The experimental results of the Iris data set show that the clustering effects of NGLVQ based on relative distance and NGLVQ based on absolute distance are similar to the original data, while the traditional LVQ clustering algorithm is poor. The experimental results of the Haberman dataset and CMC dataset show that there are significant differences between NGLVQ and traditional LVQ clustering algorithm and original data. The experimental results of the Wine data set show that the clustering effect of NGLVQ based on relative distance and NGLVQ based on absolute distance roughly restores the original data, while the traditional LVQ clustering algorithm is poor. Experimental results of the Seeds data set showed that NGLVQ based on absolute distance had a better effect. The experimental results on Pima-Indians-Diabetes and WDBC data sets show that the cluster results of the NGLVQ algorithm are more consistent with the original data than the traditional LVQ algorithm, however, although the traditional LVQ clustering algorithm is divided into two categories, there is a huge gap between it and the original data.

5.2 Influence of neighborhood parameters

This section analyzes the parameters of the neighborhood granulation and studies the influence of neighborhood parameters by the experimental results. The original data of the experiment are labeled, and the classification accuracy is obtained by comparing the original data labels with the clustering labels. In the experiment, neighborhood parameters ranging from 0 to 1 were used to carry out experiments. The learning rate was fixed at 0.2, and the number of iterations was 200. The experimental results of different data sets are shown in Figs. 9–15.

Fig. 9

Classification accuracy of different neighborhood parameters in Iris dataset.

Fig. 10

Classification accuracy of different neighborhood parameters in Haberman dataset.

Fig. 11

Classification accuracy of different neighborhood parameters in Wine dataset.

Fig. 12

Classification accuracy of different neighborhood parameters in Seeds dataset.

Fig. 13

Classification accuracy of different neighborhood parameters in Pima-indians-diabetes dataset.

Fig. 14

Classification accuracy of different neighborhood parameters in WDBC dataset.

Fig. 15

Classification accuracy of different neighborhood parameters in CMC dataset.

In the experiment of the Iris dataset, when the neighborhood parameter is 0.2, the classification accuracy of NGLVQ based on absolute distance reaches the maximum of 0.9733, and when the neighborhood parameter is 0.6, the classification accuracy of NGLVQ based on relative distance reaches the maximum of 0.9667. When the neighborhood parameters are 0.2 and 0.6, the NGLVQ performs better than the traditional LVQ.

In the experiment of the Haberman dataset, when the neighborhood parameter is 0 to 0.4, the classification accuracy of NGLVQ based on relative distance is slightly higher than that of traditional LVQ. When the neighborhood parameter is 0.15, the classification accuracy of NGLVQ based on relative distance reaches the maximum of 0.7614.

Given data:
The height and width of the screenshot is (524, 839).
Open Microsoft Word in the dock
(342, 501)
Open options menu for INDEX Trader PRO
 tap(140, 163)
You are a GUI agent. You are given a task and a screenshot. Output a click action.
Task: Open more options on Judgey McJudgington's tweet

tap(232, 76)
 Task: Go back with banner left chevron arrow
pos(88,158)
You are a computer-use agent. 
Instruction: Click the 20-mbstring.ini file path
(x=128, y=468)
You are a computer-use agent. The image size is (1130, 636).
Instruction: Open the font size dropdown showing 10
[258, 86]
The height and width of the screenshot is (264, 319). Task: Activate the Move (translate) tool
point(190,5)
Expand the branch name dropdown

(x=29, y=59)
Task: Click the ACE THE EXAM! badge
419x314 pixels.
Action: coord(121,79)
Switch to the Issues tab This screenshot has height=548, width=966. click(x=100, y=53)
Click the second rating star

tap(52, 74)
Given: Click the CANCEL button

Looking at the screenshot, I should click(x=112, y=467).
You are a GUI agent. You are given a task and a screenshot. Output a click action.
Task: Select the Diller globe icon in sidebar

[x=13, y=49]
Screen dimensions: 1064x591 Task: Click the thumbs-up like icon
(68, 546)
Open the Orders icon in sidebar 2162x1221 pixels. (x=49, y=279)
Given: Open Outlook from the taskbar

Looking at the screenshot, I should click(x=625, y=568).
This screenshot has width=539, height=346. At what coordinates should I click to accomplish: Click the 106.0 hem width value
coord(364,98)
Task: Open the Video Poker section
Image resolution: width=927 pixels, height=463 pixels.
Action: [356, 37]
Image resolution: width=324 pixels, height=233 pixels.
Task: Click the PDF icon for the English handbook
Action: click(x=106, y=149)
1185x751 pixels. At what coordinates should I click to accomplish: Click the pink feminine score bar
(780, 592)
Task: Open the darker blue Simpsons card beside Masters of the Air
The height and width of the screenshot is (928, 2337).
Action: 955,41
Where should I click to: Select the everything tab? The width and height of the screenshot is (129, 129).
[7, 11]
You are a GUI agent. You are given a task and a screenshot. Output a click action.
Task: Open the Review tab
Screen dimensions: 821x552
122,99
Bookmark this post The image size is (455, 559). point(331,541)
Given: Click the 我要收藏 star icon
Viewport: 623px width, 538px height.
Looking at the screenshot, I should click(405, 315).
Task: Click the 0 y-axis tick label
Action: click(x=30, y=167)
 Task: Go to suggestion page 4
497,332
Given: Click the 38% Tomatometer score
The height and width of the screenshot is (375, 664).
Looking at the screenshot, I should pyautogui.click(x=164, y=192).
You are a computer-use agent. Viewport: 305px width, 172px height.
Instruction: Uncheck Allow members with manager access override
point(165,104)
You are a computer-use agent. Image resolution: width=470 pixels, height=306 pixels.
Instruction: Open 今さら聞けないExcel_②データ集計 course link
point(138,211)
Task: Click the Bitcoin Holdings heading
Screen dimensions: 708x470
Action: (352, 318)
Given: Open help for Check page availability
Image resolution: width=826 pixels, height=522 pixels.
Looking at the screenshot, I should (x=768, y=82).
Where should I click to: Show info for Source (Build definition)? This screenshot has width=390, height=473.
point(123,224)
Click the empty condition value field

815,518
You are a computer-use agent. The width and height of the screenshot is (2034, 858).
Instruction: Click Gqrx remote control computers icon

What to do:
**A)** Rewrite the paragraph of the NGLVQ excerpt that begins "This section analyzes the parameters" as a short bulleted list that keeps its main facts.
**B)** Translate this sentence from the NGLVQ excerpt into Spanish: "The learning rate was fixed at 0.2, and the number of iterations was 200."
**C)** Update the NGLVQ excerpt between "This section analyzes" and "in Wine dataset.", inclusive, by replacing "neighborhood parameters" with "neighborhood values".
The material is not needed for any of this work.

Exercise solutions:
**A)**
- Purpose: analyze neighborhood granulation parameters and study their influence through experimental results.
- The original data are labeled; classification accuracy comes from comparing the original labels with the clustering labels.
- Neighborhood parameters from 0 to 1 were tested.
- Learning rate: fixed at 0.2; iterations: 200.
- Results for the different data sets appear in Figs. 9–15.

**B)** La tasa de aprendizaje se fijó en 0,2 y el número de iteraciones fue de 200.

**C)**
This section analyzes the parameters of the neighborhood granulation and studies the influence of neighborhood values by the experimental results. The original data of the experiment are labeled, and the classification accuracy is obtained by comparing the original data labels with the clustering labels. In the experiment, neighborhood values ranging from 0 to 1 were used to carry out experiments. The learning rate was fixed at 0.2, and the number of iterations was 200. The experimental results of different data sets are shown in Figs. 9–15.

Fig. 9

Classification accuracy of different neighborhood values in Iris dataset.

Fig. 10

Classification accuracy of different neighborhood values in Haberman dataset.

Fig. 11

Classification accuracy of different neighborhood values in Wine dataset.